Example (from the existing sh-mk pair):
Ako trema nestane... -> Ako тремата исчезне...
Trema nestane kada ... -> Тремата исчезнува кога...

English - Serbo-Croatian example:
Igrao sam nogomet 3 puta. -> I have played football three times.
Igrao sam nogomet jučer -> I played football yesterday.


Week 11 and 12:Deal with posesive / partitive genitive
Depending on the language, specific varieties of genitive-noun–main-noun relationships may include possession, composition, origin etc. A problem arises because of the lack of case in Macedonian because the genitive-noun main-noun combinations is translated differently depending on the relationship it describes.

Example:
Čaša vode. -> Чаша со вода.
Čaša moje sestre. -> Чашата на мојата сестра.

English - Serbo-Croatian example:
Čaša vode. -> A glass of water
Čaša moje sestre. -> My sister's glass


The classification process[edit]

The first step is to extract all the possible features one can think of. These include all the tokens surrounding the target word, all of the target word's tags, all of the tags of the surrounding words, is a word capitalized, how many commas are there in a specified window left and right of the target word etc. Once these features are extracted, a tool like RapidMiner or Weka will be used to test the performance of different classifiers on the whole feature set. Feature selection will be done if needed. Once the optimal feature set has been determined, the classification process will be implemented in a separate module and integrated in Apertium.

Training, testing and evaluation[edit]

Training and testing will be done using a k-fold cross validation.

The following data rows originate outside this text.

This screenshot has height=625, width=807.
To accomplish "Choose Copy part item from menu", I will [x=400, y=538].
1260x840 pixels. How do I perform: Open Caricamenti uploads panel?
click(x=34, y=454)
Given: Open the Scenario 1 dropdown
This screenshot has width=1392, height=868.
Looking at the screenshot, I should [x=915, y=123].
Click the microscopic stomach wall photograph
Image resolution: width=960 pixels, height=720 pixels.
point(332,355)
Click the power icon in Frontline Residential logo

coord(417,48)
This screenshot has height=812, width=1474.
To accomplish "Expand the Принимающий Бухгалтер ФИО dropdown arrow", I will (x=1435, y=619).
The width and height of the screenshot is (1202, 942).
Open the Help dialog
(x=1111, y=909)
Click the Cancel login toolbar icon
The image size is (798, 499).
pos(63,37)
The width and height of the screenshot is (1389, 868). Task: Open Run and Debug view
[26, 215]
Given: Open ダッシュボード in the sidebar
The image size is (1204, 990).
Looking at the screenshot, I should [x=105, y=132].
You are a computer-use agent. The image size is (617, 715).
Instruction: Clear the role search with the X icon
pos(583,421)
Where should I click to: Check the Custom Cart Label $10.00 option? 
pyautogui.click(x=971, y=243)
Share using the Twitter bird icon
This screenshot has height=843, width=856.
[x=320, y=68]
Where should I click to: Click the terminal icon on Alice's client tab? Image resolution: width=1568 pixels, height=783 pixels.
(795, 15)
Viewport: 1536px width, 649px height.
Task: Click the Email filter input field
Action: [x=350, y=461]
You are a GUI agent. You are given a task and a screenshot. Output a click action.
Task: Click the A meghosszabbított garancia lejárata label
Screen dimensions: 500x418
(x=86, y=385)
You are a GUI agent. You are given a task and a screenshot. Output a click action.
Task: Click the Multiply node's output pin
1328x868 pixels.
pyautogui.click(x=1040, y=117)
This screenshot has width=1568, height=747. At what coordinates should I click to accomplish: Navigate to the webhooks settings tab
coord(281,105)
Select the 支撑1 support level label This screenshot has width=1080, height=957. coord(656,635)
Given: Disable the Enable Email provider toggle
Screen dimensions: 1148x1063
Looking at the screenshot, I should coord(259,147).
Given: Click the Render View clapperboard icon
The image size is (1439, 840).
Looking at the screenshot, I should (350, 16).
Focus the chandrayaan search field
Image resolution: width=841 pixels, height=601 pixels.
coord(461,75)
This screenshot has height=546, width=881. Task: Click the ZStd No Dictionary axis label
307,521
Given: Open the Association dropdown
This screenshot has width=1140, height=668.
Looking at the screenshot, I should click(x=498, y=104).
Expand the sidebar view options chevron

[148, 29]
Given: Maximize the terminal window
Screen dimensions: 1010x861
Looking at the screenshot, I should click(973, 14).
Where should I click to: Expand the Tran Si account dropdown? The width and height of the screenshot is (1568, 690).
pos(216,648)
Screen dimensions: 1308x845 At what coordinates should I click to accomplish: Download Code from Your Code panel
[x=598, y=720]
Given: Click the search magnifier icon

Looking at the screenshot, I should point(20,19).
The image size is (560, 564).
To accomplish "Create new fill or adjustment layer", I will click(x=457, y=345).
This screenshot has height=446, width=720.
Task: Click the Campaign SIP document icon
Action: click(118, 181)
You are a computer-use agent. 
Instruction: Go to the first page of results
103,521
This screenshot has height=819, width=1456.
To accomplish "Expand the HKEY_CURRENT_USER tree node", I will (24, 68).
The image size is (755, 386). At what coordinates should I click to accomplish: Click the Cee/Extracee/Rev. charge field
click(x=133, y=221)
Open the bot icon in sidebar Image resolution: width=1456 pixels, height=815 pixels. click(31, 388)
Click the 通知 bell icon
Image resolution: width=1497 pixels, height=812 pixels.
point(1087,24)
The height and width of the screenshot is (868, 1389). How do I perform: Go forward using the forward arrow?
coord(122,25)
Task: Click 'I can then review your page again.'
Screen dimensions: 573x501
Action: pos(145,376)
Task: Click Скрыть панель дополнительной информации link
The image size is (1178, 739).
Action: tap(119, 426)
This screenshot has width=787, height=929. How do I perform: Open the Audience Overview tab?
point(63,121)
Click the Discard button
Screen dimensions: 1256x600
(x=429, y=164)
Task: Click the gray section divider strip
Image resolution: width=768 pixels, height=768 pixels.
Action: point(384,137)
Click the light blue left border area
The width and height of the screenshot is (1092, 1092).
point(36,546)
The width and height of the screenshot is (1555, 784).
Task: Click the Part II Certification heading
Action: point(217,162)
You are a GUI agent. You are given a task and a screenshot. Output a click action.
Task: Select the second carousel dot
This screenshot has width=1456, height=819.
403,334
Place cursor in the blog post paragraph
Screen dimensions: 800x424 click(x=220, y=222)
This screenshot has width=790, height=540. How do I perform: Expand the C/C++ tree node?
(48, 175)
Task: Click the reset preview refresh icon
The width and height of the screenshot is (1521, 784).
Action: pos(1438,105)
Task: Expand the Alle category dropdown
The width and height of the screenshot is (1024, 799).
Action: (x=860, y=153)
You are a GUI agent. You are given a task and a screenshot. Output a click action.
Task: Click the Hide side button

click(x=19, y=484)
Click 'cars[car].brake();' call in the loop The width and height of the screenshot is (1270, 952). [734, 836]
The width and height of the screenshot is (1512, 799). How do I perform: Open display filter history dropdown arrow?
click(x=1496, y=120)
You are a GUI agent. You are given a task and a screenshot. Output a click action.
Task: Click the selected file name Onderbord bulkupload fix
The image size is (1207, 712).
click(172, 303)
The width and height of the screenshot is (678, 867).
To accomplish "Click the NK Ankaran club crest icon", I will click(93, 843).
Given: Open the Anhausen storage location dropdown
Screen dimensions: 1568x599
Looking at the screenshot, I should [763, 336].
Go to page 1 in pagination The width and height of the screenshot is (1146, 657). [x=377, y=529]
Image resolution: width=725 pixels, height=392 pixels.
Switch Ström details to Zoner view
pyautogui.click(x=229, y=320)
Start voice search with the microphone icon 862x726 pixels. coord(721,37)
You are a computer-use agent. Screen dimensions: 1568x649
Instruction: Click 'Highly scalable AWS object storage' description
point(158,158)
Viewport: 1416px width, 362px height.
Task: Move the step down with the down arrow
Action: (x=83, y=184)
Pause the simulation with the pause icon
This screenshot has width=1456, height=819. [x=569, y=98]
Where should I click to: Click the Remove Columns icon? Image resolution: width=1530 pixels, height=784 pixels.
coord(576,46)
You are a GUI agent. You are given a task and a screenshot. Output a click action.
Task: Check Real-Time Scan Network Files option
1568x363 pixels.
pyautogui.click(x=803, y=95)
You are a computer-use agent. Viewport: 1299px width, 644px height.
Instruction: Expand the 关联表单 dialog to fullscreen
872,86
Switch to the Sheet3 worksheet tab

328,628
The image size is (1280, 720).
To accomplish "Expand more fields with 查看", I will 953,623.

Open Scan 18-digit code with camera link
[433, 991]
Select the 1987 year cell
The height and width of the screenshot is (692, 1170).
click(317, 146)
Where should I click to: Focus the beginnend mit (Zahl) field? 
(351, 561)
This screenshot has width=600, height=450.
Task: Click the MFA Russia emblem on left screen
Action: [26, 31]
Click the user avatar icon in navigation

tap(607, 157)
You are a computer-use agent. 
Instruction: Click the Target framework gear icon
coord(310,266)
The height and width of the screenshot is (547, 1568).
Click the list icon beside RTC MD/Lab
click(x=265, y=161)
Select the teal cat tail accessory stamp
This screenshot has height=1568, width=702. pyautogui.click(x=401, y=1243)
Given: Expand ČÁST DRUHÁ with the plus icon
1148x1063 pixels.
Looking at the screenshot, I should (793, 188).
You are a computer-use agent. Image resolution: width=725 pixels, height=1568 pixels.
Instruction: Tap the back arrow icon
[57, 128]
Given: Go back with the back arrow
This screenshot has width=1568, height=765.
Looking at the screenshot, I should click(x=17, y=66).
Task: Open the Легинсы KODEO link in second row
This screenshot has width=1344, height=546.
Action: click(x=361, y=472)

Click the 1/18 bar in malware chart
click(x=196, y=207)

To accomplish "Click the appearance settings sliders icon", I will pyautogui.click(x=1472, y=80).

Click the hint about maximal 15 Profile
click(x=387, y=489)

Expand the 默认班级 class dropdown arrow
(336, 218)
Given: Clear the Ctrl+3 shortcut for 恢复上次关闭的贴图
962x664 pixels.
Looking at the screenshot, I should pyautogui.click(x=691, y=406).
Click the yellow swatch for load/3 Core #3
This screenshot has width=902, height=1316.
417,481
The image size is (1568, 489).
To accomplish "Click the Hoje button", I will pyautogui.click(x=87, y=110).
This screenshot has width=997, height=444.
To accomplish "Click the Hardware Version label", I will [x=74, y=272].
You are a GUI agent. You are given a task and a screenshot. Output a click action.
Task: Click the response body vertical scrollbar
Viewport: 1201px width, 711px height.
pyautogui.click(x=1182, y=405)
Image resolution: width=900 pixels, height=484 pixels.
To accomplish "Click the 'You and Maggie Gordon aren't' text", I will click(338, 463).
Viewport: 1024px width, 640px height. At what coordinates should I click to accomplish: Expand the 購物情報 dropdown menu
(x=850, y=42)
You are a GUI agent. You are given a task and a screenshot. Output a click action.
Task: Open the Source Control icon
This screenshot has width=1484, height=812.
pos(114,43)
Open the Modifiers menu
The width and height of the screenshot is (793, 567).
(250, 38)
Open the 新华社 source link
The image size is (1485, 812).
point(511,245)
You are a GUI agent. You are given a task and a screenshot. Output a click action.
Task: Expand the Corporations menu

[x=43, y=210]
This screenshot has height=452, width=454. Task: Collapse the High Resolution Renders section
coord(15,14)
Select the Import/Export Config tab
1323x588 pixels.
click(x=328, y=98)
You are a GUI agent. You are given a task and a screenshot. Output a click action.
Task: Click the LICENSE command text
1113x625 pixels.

The whole data set will be split into two parts, an optimization set and a validation set. The optimization set will be used for optimizing classifier parameters[:)], by making a training and testing set out of it, training the classifier on the training set using one set of parameters and testing it on the testing set. Once the optimal parameter values have been determined, the performance will be tested on a set that has not been seen by the classifier yet (the validation set).


Skills, qualifications and field of study[edit]

I am a Graduate student of Computer Science, holding a Bachelor's degree in Computing. I have an excellent knowledge of Java and C#, and I'm fairly comfortable with C/C++ and scripting languages.

Machine learning is one of my strongest skills. I have worked on quite a few ML projects involving named entity relation extraction, news articles classification, image based gender classification and real time vehicle detection. I have experience with building and optimizing a model, feature selection and feature extraction for classification.

I did my bachelor thesis in the field of computer vision, and my master thesis is in the field of natural language processing.

Non-GSoC activities[edit]

I have final exams at the beginning of June, but I will be able to work more than 30 hours / week.